What was your path into the industry?
Following graduation from UCD I worked as an architect in Italy, Ireland and London. London was my home for the best part of a decade, and while studying there for my part 3 architecture qualification, my final assignment was to reflect on the part that architects can play in society and in industry. I concluded that to make the positive changes I wanted to see, I would need to be able to influence decision making. Suspecting that experience at the ‘coalface’ of a construction business would give me a deeper understanding, I left architecture and shortly afterward joined a leading Main Contractor in London. It was a risk to leave behind a great career in architecture and one I’m proud to have taken.
Would you encourage women to consider a career in construction?
Yes! The honest question is, why not? I have not come across a single role in the last 13 years that could not have equally been performed by a female. The industry is begging for diversity and we are witnessing the emergence of new roles in our business including engineers turned data strategists, DfMA design managers and digital integration professionals – the future is off-site. I have so many wonderful colleagues and friends I have made in construction, it has enriched my life experience and I have no idea what the future will bring. What’s not to like?
How have your experiences working internationally influenced your work?
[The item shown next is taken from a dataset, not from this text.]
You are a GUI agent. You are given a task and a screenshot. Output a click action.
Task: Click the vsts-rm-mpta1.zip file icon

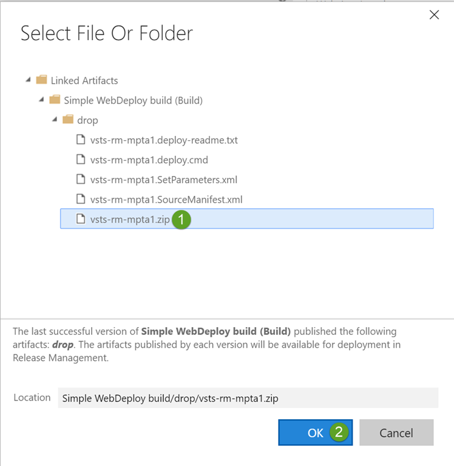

In London there was a high concentration of innovative practices and businesses driving design and construction thought leadership. I was fortunate to live that experience. Working internationally also deepened my appreciation of diversity. The team I have now built at Sisk reflects this in that we have experience across continents with broad disciplinary backgrounds, a diverse age profile and crucially, gender balance. Everyone has a voice. In Italy I worked for an innovative designer whose company places research and development at the heart of their business. Back in 2008 they presented at the Venice Biennale the concept for a zero carbon, €100,000 house for a local council that sold electricity back to the grid, was customisable, built using sustainable materials and intelligent. That experience fuelled in me a passion for sustainable buildings and communities. Happily, these same values underpin the work Sisk does today as we rise to the challenge of creating a zero-carbon construction industry by 2050.